In a moment Matthew would rescue her, but for now he was using the time just to look. There hadn’t been the time or space to examine her properly in the smoky little bar, but now he was in a position to study her without fear of spiky feminine reprisal.

She was too far off for him to take in close detail, but already he liked the suggestion of athleticism in her angry body, the way she was practically stamping her foot, and when she mashed an exasperated hand into her hair he imagined he could register its shine.

He smiled and wiped his mouth clean of the acrid beer foam; shifted a drinker’s phlegm from his throat.

‘Hey! Hector!’ His shout made the diminutive man look up lazily. Though he couldn’t make out her words, Matthew assumed she had been braying at the guard in English that merely increased in volume as understanding diminished. No matter what her circumstances were, and if he were honest he was so loaded now he could barely remember their conversation, she was just your average American back-packing kid. Shout down what you can’t control. He raked around for his best Spanish.

‘Let her aboard. She’s a passenger.’ He hesitated, then added for no reason other than mischief, ‘A little something for the crew.’

The guard scratched at his balls and did nothing. Matthew waited. He knew these people. To react to anything immediately was a sign of defeat. Esther waited too, her eyes narrowed to slits in Matthew’s direction.

The weary Peruvian hand motioned again, this time obliquely directing her towards the gangway, then the man squatted down and got busy picking his teeth, as though all along his objection had been that she was preventing him from performing this important task.

She took her time coming aboard, pulling on that enormous back-pack complete with tent, hanging tin mugs and water bottles, then walked slowly forward with the gait of someone used to carrying a large burden.

As she came closer Matthew noted the deep tan on the thighs that protruded from her patterned shorts, and the incongruously masculine muscles that made them move with grace under such weight.

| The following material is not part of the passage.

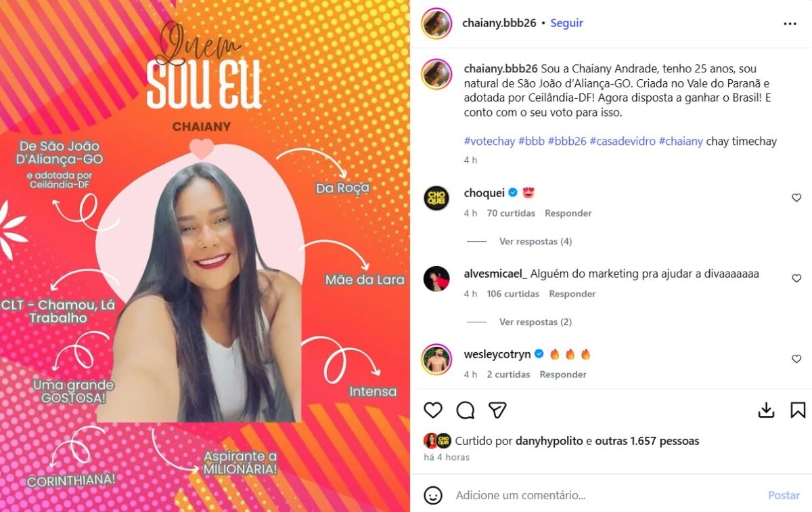Like the post with the heart icon
The width and height of the screenshot is (812, 512).
coord(433,410)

He stayed where he was, but lifted his head to greet her as she negotiated the skinny drawbridge of wood that was suspended over the moat of Pacific Ocean below. ‘They don’t speak English too good, those guys,’ he said with what he imagined was a boyish grin.

She stopped and rubbed at her scalp again. ‘You cleared it then?’

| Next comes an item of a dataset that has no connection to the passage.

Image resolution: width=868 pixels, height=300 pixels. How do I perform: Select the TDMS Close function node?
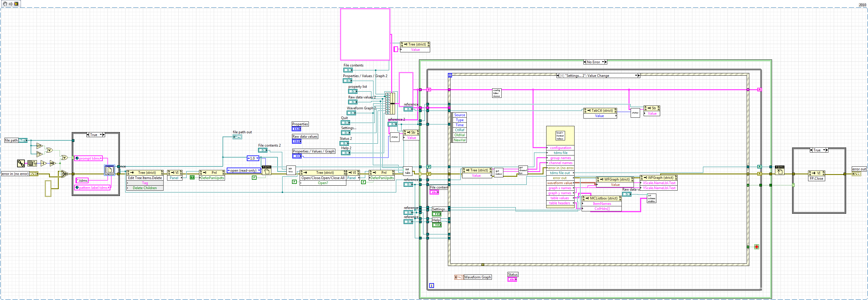(779, 170)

Matthew squinted, uncomprehending.

‘With the captain?’

He grinned, swaying slightly. ‘Aw, yeah. Sure. Sure I did.’

She looked doubtful, and the sudden childlike anxiety that crossed her face, the expression of a disappointed kid, touched a nerve in the deep drunken miasma that was enveloping Matthew Cotton. He breathed quickly and sharply through his nose and tried to focus, tried harder to clear his brain.

‘Straight up. He’s cool. You get the owner’s cabin. It’s cunningly marked “owner’s cabin” on D-deck. Through there, two floors up. Third on the right. Not locked.’

Her face lit with relief, then a more unpleasant emotion betrayed itself as her eyes strayed to the beer can in Matthew’s fist. Pity.

‘Listen. Thanks. I owe you.’

Matthew nodded, looking away to avoid her pitying eyes, and she walked towards the passenger block, the cups and pan clanking on her pack.

‘By the way.’

He didn’t look round. He didn’t want to hear any addendum right now. Nor look back into the eyes of an attractive young girl who was finding a drunken older man sad.

‘Matthew?’

She spoke his name so gently it broke his resolve and he turned.

‘Huh?’

‘I think you’ll find that grammatically, “little something” in Spanish, when you refer to an object with contempt, uses the diminutive to emphasize the colloquialism.’

The Lysicrates ’ only passenger scanned the accommodation block and disappeared through the door from the poop deck.

Matthew watched the heavy metal lozenge long after it swung shut, then drained his beer, crushed the can and threw it into the water below.

Esther Mulholland liked to pee in the shower. When the water was perfect, the hot stream of urine that spiralled from leg to leg was without temperature. Visible, but not tangible, it joined her with the needles of water in a way that made her sigh with satisfaction. It had been so long since she had revelled in this ritual that the developed world thought so important, this rinsing of the body that separated them from the savages.